慢性腰痛と「歩きやすさ」の関係性

2025年09月1日

慢性腰痛と「歩きやすさ」の関係性

神奈川県横浜市金沢区金沢文庫駅から徒歩1分のアクティブレスト整骨院です。
(美味しい焼肉屋さん、焼肉&Bar SUNRISEの隣です!)

腰痛が長引くと「動くのが怖い」「歩くと疲れる」と感じる方が少なくありません。実際、慢性腰痛の方は歩行そのものに特徴的な変化が見られることが研究で報告されています。

腰痛がある人の歩行はどう違う?

Van Emmerikら(2005, PMID: 15864670)の研究では、慢性腰痛を抱える被験者と健康な被験者を比較して歩行動作を解析しました。その結果、次のような違いが浮かび上がりました。
• 体幹の連動がぎこちない
健康な人は歩行速度に応じて胸郭と骨盤の動きを柔軟に切り替えますが、腰痛のある人はその切り替えがスムーズに行えず、硬い歩行パターンになっていました。
• 腰と骨盤が過剰に同調する
本来は腰と骨盤が別々に働いて安定性を生むのですが、腰痛があると「一緒に動く」傾向が強まり、柔軟なコントロールがしにくくなります。
• 横揺れが大きく不規則
胸郭の動きが乱れ、歩行のリズムが崩れる場面が見られました。
• 筋肉の働きが安定しない
背筋の活動パターンにバラつきがあり、効率の悪い使い方をしていることが確認されました。

痛みと動きの悪循環

腰に痛みがあると、人は自然と「かばう姿勢」や「かばう歩き方」を取ります。
それが繰り返されることで体幹の協調性が崩れ、さらに疲労や痛みを招く悪循環に陥るのです。

つまり慢性腰痛は「筋肉が固いから痛い」という単純な問題ではなく、神経と筋肉の使い方そのものが変わっていると考えられます。

アクティブレスト整骨院のアプローチ

当院では、こうした研究結果を踏まえながら、腰痛への対応を行っています。
• 手技で筋肉の緊張を和らげ、動きを出しやすくする
• 歩行や姿勢を観察し、体幹のバランス改善につながるエクササイズを提案
• ご自宅でも続けられるセルフケアをサポート

といった流れで「痛みを減らす」と「動きをスムーズにする」の両面からサポートしています。

まとめ
• 慢性腰痛の人は歩行の協調性や筋肉の働きに特徴的な変化がある
• 運動制御そのものが影響を受けているため、単なるマッサージだけでは不十分
• 動きの質を改善し、体幹の連動性を高めることが重要

「腰が痛くて歩きにくい」と感じている方は、ぜひアクティブレスト整骨院にご相談ください。

参考文献

Van Emmerik RE, Remelius JG, Hodges PW, et al.

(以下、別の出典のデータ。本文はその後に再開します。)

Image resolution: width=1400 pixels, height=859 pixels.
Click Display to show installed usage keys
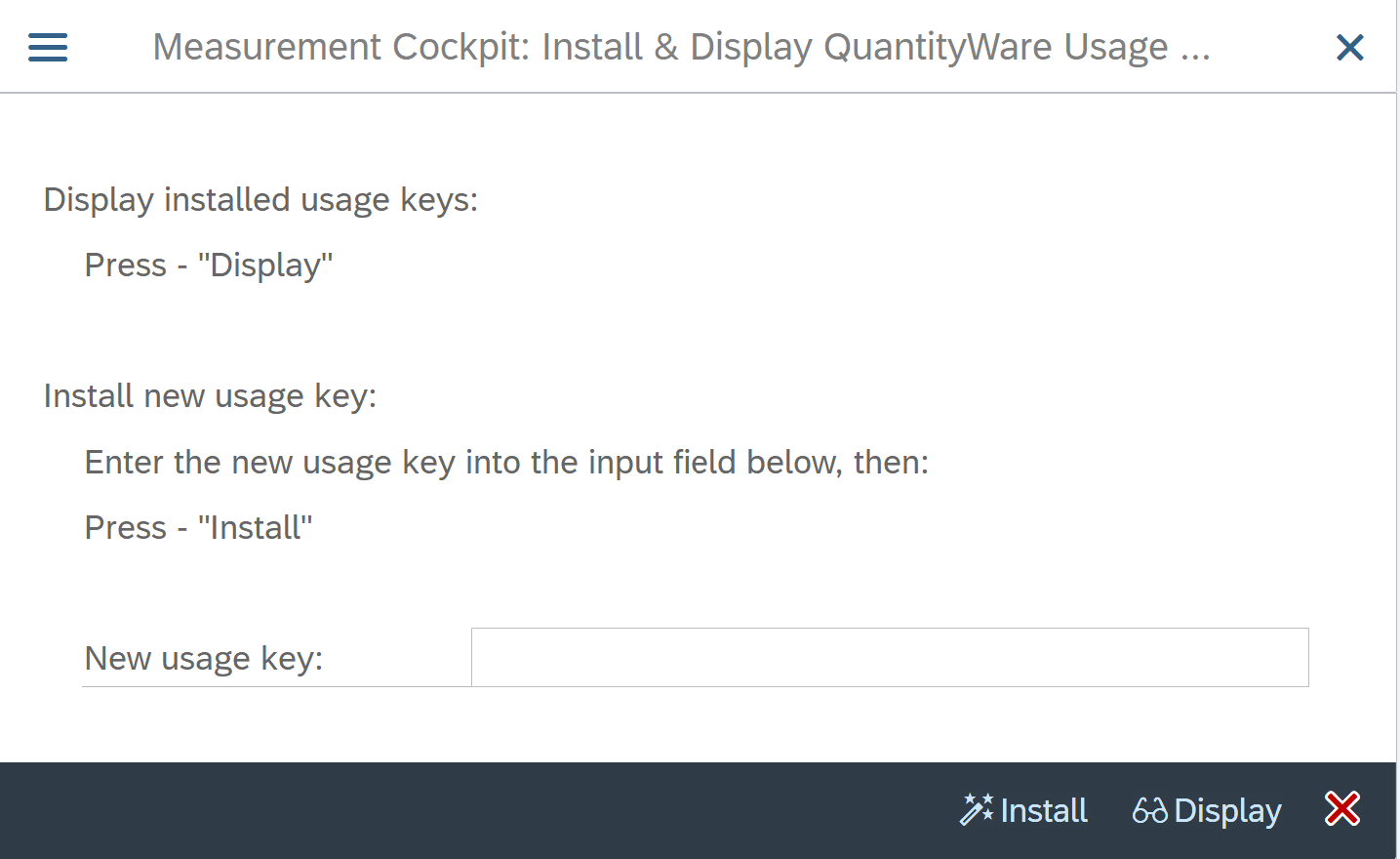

Effects of chronic low back pain on trunk coordination and back muscle activity during walking: changes in motor control. Clin Biomech (Bristol, Avon). 2005 May;20(5):451-60. PMID: 15864670.